[Supplied entries — start]

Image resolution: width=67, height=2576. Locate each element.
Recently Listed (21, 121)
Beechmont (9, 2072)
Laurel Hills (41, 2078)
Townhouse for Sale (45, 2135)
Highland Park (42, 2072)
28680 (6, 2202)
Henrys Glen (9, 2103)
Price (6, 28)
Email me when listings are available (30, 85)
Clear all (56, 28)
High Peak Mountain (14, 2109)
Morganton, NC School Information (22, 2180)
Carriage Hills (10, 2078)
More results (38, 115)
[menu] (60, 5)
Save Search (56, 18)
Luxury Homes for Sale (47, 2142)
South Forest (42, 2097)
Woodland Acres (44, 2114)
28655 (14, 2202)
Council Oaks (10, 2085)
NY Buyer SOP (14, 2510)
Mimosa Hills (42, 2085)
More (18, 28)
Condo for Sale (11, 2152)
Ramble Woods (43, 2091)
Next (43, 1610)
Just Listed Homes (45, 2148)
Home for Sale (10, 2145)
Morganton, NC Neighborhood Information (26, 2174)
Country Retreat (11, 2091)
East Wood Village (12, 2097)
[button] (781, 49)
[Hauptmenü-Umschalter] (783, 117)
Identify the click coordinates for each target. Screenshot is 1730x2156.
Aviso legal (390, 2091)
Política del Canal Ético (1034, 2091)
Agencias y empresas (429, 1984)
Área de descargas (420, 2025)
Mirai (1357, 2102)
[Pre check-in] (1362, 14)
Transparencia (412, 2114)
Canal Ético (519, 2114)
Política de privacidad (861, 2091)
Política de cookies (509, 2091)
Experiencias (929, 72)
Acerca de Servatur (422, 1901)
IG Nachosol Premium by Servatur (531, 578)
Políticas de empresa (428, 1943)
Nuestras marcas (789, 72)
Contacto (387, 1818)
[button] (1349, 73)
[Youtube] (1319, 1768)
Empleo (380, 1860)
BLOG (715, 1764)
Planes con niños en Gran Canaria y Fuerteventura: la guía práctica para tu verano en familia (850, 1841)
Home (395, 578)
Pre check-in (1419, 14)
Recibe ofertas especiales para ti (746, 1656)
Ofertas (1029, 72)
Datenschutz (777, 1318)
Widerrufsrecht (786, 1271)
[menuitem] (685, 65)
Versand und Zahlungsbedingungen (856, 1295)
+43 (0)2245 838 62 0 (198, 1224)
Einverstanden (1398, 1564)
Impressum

[Supplied entries — finish]

_Prompt_
Using the data above, repeat exactly the lines that begin at the line with "Carriage Hills (10, 2078)" and end at the line with "[Hauptmenü-Umschalter] (783, 117)", both ends included.

_Task answer_
Carriage Hills (10, 2078)
More results (38, 115)
[menu] (60, 5)
Save Search (56, 18)
Luxury Homes for Sale (47, 2142)
South Forest (42, 2097)
Woodland Acres (44, 2114)
28655 (14, 2202)
Council Oaks (10, 2085)
NY Buyer SOP (14, 2510)
Mimosa Hills (42, 2085)
More (18, 28)
Condo for Sale (11, 2152)
Ramble Woods (43, 2091)
Next (43, 1610)
Just Listed Homes (45, 2148)
Home for Sale (10, 2145)
Morganton, NC Neighborhood Information (26, 2174)
Country Retreat (11, 2091)
East Wood Village (12, 2097)
[button] (781, 49)
[Hauptmenü-Umschalter] (783, 117)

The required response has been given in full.